[P2P-F] "The currency is not the debt"

Roberto Verzola rverzola at gn.apc.org
Wed Mar 2 05:36:57 CET 2011


I'm trying to understand what Chris Cook is saying below...

There are at least two meanings of credit in finance: credit as debt,
and credit as in debit/credit, left/right columns in accounting.

He seems to mean the former, except that he asserts that a credit
instrument is not debt, so apparently not.

If he means the second, accounting people always say that debit/credit
don't mean anything except left/right, which doesn't make sense in the
context below.

Would he mean some other thing then?

> DATA EXTRACT:
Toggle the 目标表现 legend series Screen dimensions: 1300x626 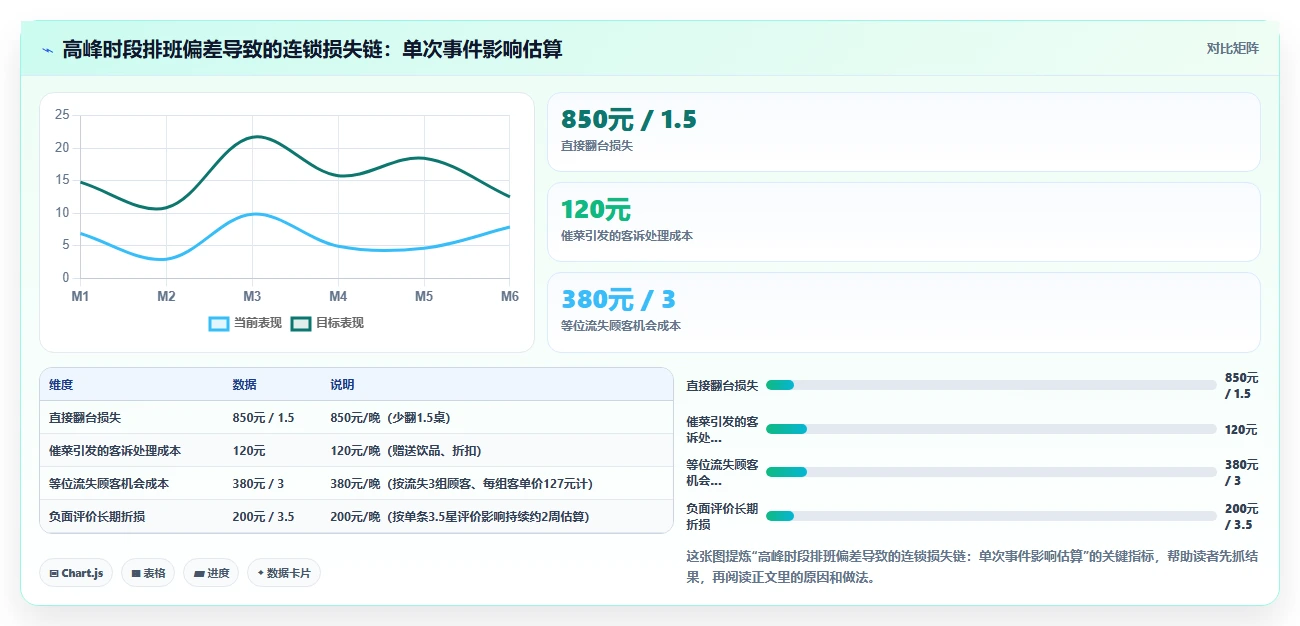tap(328, 323)
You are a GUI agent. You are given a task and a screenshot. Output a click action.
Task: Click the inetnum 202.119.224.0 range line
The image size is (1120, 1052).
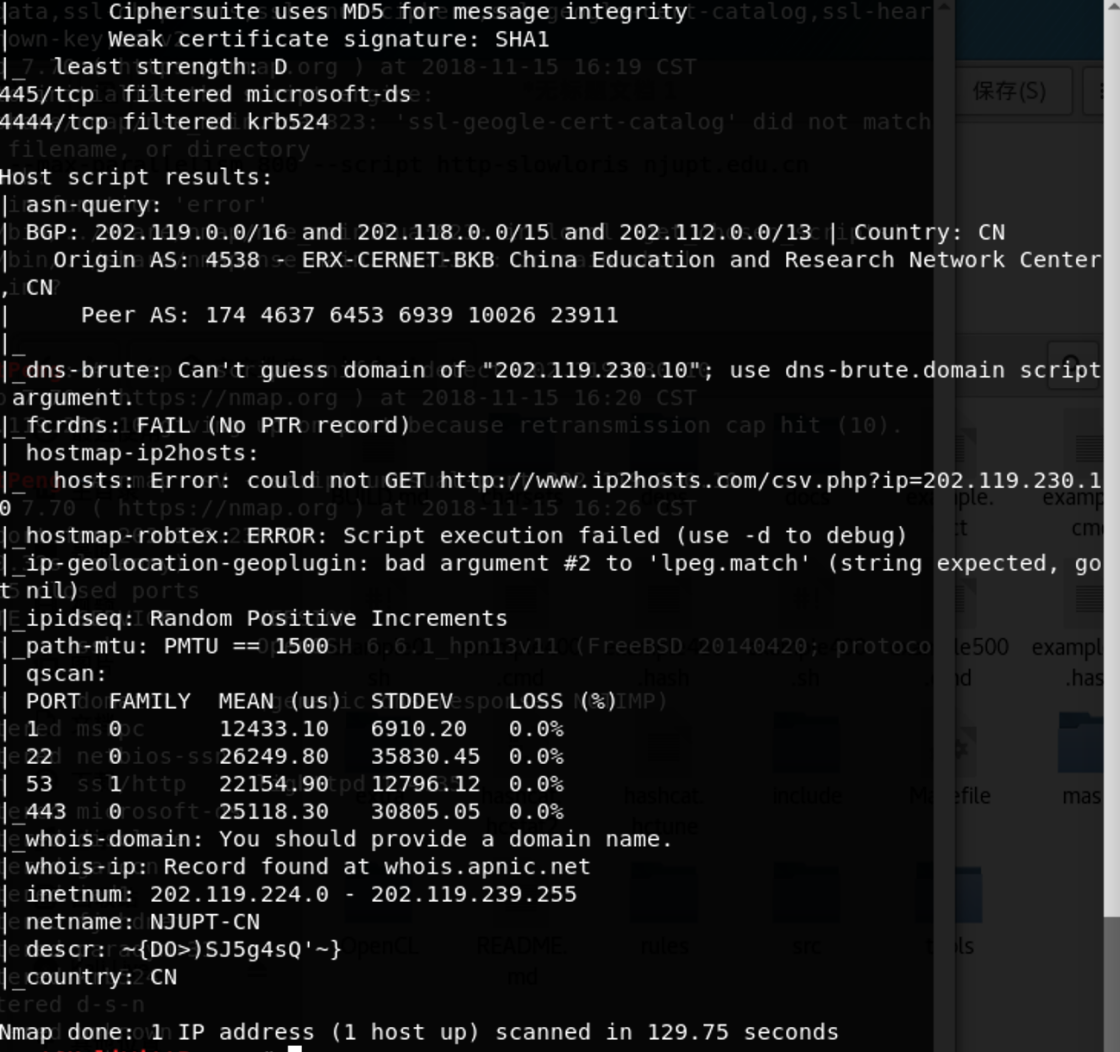tap(301, 894)
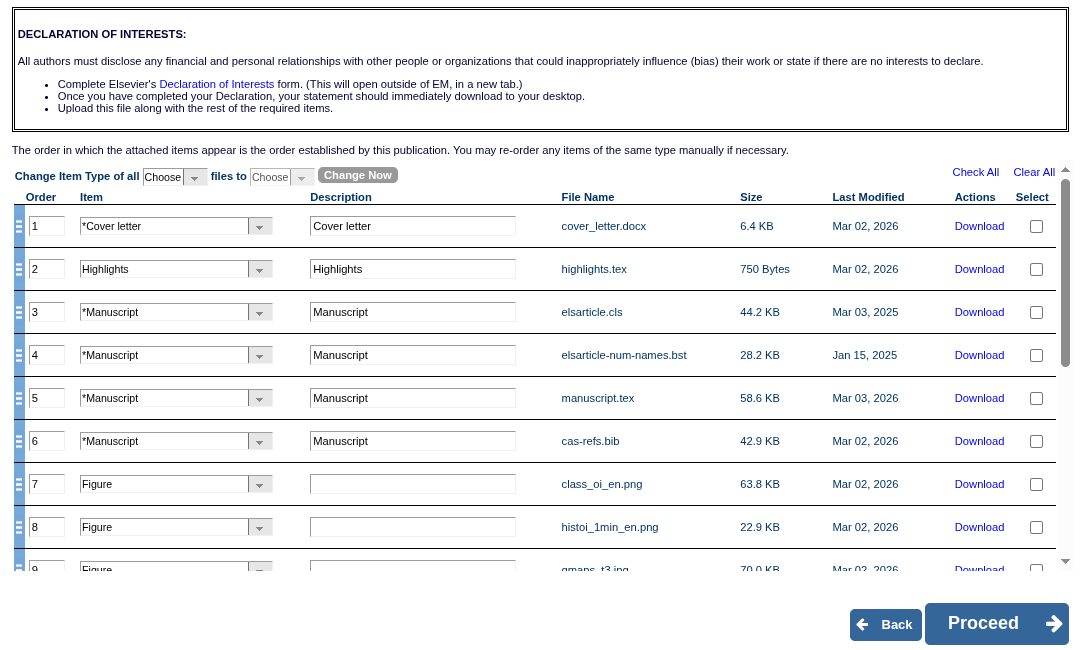
Task: Download the elsarticle.cls file
Action: (x=979, y=312)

> TO DO:
Resume the mailing-list post about credit and debt after its final line. The records come from a separate source.

> ANSWER TO THE TASK:
He seems to distinguish between the "interest-free currency" created by
the banks (meaning, I suppose, that the banks do not pay any interest
for this currency) and the debt created when this currency is loaned out
(for which the banks *earn* interest. At one point, he says banks "spend
these interest-free currentcy into existence". I could be wrong, but I
understand it differently:

Banks *cannot* spend the debt-money they create, as far as I know. The
currency they create has no independent existence *except* as a loan to
borrowers, and the banks can only spend the interest earnings from these
loans. So creation occurs *only* at the instant the interest-bearing
debt is created. As soon as the principal is paid, the currency created
from it is extinguished. Its interest earnings go to the bank; that's
what they can spend.

This makes debt-money different from the interest-free currency issued
by governments or their central banks, which have independent existence
outside a debt relationship.

At least that's how I understand it. I'd be glad to be clarified about this.

Roberto

Dante-Gabryell Monson wrote:
> This message from Chris Cook is interesting to me...
>
> It initially makes me feel there are "different vectors",
> used as tools, 
> which may have accounting equivalents, 
> and can spark confusion as to what is what ?
>
> excerpt :
>
> /*" The currency is not the debt, but a credit instrument identical to 
> those issued by government. "*/
>
> plus ci dessous...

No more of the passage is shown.